Pagignation


#1

Hi been trying to retrieve more tweets than the api provides, it’s for a data analysis project. The code I’ve came up with seems to have limited success it’s stop retrieving tweets after the 2nd requests but still runs with a 200 status so no error just the statuses object is empty :frowning:

<?
	require_once('twitteroauth/twitteroauth.php');
	require_once('config.php');
	
	$oauth 				= new TwitterOAuth(CONSUMER_KEY,CONSUMER_SECRET,$accessToken, $accessTokenSecret); // create Oauth request

	$cursor				= ""; //next results
	$count				= 2; // number of tweets to return
	$ittReults			= 4; // number of pages to return
			
	/*
		Should return 8 results
		
		2*4 = 8 
		just a small example as the actual plan 
		is to return 400 tweets (max you can get per search)
		
		whic would require 4 searches as the maximum number of
		tweets you can fetch with a search is 100
	*/		
			
	$query = array(
		"q" 			=> "#indyref",
		"count" 		=> $count,
		"result_type" 	=> "popular",
		"max_id"		=> "",
		"include_entities" => 0
	);

	for($i = 1; $i < $ittReults; $i++){
		$twitter_search		= $oauth->get("/search/tweets",$query);

		if($oauth->http_code == 200){
			foreach ($twitter_search->statuses as $result) {
			  echo $result->user->created_at . " " . $result->user->screen_name . ": " . $result->text . "\n";
			}
			
			/************* Build query string for the next set of results **************/
			$cursor		= ltrim ($twitter_search->search_metadata->next_results,'?');
			$qtArr		= explode("&", $cursor);
			
			foreach ($qtArr as $qVal) {
				$qtArr	=	explode("=", $qVal);
				if($qtArr[0]) $query[$qtArr[0]]	= $qtArr[1];	
			}
		}else{
			echo "SOMETHING WENT WRONG" . "\n";
		}
		
		echo "**************************************" . "\n";
	}
?>

OUTPUT

Mon Jan 12 18:57:19 +0000 2009 halina1979: #EverydaySexism it appears we have regressed to the late 19th century.
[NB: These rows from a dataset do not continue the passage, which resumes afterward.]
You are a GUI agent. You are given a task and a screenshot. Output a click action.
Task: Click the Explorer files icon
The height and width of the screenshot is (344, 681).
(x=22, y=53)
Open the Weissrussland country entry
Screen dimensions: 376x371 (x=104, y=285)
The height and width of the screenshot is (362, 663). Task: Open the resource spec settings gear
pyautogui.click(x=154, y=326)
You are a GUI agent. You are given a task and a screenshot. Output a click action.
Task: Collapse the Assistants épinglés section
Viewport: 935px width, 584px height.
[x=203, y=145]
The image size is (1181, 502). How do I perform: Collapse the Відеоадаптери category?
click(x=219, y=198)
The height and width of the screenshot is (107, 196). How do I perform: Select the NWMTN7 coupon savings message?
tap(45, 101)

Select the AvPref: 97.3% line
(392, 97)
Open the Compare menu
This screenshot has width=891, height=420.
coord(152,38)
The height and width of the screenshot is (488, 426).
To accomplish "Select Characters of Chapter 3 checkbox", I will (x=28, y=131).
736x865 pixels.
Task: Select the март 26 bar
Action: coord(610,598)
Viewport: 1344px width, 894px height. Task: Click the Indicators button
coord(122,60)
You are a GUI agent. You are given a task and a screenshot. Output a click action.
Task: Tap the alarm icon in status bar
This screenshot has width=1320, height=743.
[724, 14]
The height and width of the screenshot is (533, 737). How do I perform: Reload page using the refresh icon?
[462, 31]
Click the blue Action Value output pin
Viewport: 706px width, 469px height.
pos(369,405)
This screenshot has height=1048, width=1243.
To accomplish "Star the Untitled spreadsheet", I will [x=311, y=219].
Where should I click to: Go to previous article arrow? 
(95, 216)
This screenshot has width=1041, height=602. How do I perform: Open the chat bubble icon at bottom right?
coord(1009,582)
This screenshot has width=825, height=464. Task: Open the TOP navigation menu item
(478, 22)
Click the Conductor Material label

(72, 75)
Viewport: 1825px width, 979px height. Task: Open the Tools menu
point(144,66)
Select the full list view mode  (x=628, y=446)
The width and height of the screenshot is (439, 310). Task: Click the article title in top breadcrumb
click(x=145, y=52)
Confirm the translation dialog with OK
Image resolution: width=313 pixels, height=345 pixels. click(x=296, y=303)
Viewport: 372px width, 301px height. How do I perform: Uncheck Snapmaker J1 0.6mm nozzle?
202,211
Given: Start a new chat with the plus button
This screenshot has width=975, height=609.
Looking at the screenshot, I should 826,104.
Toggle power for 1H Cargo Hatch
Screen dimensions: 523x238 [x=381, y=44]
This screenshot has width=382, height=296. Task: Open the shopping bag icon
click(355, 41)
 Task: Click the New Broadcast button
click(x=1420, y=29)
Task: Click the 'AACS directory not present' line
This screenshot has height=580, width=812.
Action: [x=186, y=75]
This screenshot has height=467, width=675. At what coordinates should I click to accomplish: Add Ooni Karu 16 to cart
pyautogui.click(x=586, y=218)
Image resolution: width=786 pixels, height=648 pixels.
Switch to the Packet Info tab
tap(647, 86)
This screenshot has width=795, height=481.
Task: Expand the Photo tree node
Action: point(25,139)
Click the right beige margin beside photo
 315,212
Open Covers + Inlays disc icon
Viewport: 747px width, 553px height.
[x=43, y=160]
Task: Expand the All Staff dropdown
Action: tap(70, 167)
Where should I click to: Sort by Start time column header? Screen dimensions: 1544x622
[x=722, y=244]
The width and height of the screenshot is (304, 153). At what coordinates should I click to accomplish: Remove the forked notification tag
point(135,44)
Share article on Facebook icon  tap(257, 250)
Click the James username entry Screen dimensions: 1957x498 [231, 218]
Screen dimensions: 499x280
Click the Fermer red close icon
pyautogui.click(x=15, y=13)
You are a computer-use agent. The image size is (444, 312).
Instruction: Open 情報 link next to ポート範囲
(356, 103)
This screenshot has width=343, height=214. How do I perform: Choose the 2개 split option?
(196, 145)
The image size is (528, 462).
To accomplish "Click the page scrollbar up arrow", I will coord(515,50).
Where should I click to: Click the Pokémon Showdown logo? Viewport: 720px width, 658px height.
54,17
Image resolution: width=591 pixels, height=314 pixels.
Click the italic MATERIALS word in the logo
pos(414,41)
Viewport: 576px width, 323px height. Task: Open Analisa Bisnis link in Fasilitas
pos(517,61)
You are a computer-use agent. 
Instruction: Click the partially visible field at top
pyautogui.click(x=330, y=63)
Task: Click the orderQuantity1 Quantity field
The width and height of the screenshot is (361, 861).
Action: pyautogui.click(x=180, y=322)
Get back in the kitchen ladies #indyref http://t.co/9NDcl45WvO
Tue Apr 13 14:32:52 +0000 2010 BlairJenkinsYes: Very proud of our first #indyref campaign broadcast - 5.55 on BBC2, 6.25 on STV and 6.55 on BBC1. Please watch and tell family and friends!


Thu Apr 16 13:01:01 +0000 2009 robertflorence: I’ve clarified the latest campaign video from @UK_Together in case anyone was in doubt. Take a look. #indyref http://t.co/lONiYuBq7w
Thu Apr 19 13:36:09 +0000 2012 YesScotland: Three things we learned from the BBC #indyref debate http://t.co/hyPFWWCRfT http://t.co/TMY8znGDsR



So like I said above it works fine for two round trips before failing to retrieve tweets after that regardless if I put the iteration count up! Has any one had any success with pagination?

Thanks
Simon


#2

I guess the reason it doesn’t work is because from search_metadata->next_results you are getting a value of q that is URL-encoded (%23indyref instead of #indyref). $query[$qtArr[0]] = $qtArr[1]; should be $query[$qtArr[0]] = rawurldecode($qtArr[1]);

In fact you only need to get max_id from search_metadata->next_results. You can also compute it (it’s the biggest tweet id in the results + 1). But even if you don’t use its value, search_metadata->next_results can still be useful: it’s empty if you are at the last page (not getting any tweet would also tell you that).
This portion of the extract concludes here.